Interface characterization and mechanical property of an aluminum matrix syntactic foam with multi-shelled hollow sphere structure

Abstract

The novel aluminum matrix (Al-matrix) syntactic foam with multi-shelled hollow sphere structure (HSS) was fabricated by introducing double-layered 316L-Al2O3 metal-ceramic hollow spheres (M-C HSs) through powder metallurgy method. Microstructure characterization and mechanical properties of multi-shelled HSS have been investigated by XRD, SEM, TEM/EDS and nanoindentation. Quasi-static compressive tests of Al matrix, Al-matrix syntactic foams with Al2O3 HS and M-C HS have been performed. Compressive strength (σ0.2), plateau stress (σp), plateau end strain (εpe), and energy absorption (W50) were used to analyze the effect of multi-shelled HSS in the syntactic foam.

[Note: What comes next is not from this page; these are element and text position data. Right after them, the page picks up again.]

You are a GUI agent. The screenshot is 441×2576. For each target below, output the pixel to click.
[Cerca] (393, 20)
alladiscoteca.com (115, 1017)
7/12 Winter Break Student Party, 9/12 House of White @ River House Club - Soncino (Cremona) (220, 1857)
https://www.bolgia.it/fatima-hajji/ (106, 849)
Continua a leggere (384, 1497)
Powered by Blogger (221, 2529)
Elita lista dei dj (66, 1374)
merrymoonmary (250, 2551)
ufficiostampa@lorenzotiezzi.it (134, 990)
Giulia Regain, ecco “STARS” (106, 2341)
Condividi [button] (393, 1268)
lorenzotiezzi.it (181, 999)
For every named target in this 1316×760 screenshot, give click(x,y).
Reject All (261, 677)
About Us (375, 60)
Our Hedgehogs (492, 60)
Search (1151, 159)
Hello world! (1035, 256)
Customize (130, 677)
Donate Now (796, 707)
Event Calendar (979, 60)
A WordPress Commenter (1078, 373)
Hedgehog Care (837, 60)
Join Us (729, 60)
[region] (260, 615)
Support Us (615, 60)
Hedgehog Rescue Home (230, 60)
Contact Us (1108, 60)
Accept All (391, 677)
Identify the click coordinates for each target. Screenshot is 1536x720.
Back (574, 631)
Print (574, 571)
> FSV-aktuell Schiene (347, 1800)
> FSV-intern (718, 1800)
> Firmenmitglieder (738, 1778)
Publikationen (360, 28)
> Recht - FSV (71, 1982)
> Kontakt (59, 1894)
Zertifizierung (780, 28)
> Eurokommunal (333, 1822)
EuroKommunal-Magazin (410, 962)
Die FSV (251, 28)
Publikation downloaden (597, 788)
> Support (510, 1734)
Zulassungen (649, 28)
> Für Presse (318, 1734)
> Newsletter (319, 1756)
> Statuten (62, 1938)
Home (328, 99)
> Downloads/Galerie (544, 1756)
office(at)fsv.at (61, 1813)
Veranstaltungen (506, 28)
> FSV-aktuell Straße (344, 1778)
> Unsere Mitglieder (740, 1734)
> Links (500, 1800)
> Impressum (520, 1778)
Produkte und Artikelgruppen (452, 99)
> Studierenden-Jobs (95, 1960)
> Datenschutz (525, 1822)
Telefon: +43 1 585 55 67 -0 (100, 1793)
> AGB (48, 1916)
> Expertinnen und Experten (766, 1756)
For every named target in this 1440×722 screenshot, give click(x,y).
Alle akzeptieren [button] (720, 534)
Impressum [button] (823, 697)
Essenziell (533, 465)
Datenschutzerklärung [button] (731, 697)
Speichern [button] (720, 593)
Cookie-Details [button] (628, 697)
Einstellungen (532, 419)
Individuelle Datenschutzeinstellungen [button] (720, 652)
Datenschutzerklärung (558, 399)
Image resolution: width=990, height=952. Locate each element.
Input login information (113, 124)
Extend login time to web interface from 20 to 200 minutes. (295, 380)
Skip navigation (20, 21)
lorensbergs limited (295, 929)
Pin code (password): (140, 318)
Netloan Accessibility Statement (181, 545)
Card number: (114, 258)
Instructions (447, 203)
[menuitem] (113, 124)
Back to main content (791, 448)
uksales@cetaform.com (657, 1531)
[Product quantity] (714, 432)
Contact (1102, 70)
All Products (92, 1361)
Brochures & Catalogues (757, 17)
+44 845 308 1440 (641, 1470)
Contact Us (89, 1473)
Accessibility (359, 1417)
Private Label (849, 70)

The results showed that in multiple interfaces formed in the syntactic foam, main elements diffusion was found in interface between Al2O3 and 316L shells. While, the intermetallic shell formed in interface between 316L shell and Al matrix was composed of Fe4Al13 substrate, and precipitations of Cr phases and Mo-rich phases. Therefore, a “ceramic-metal-intermetallic” multi-shelled HSS was formed in syntactic foam with M-C HS. Compressive strength of the syntactic foam was increased by 8.04% compared with that of syntactic foam with Al2O3 HS, which led to high energy absorption (W50 = 93.28 MJ/m3). Deformation mechanism of multi-shelled HSS has been discussed in this work.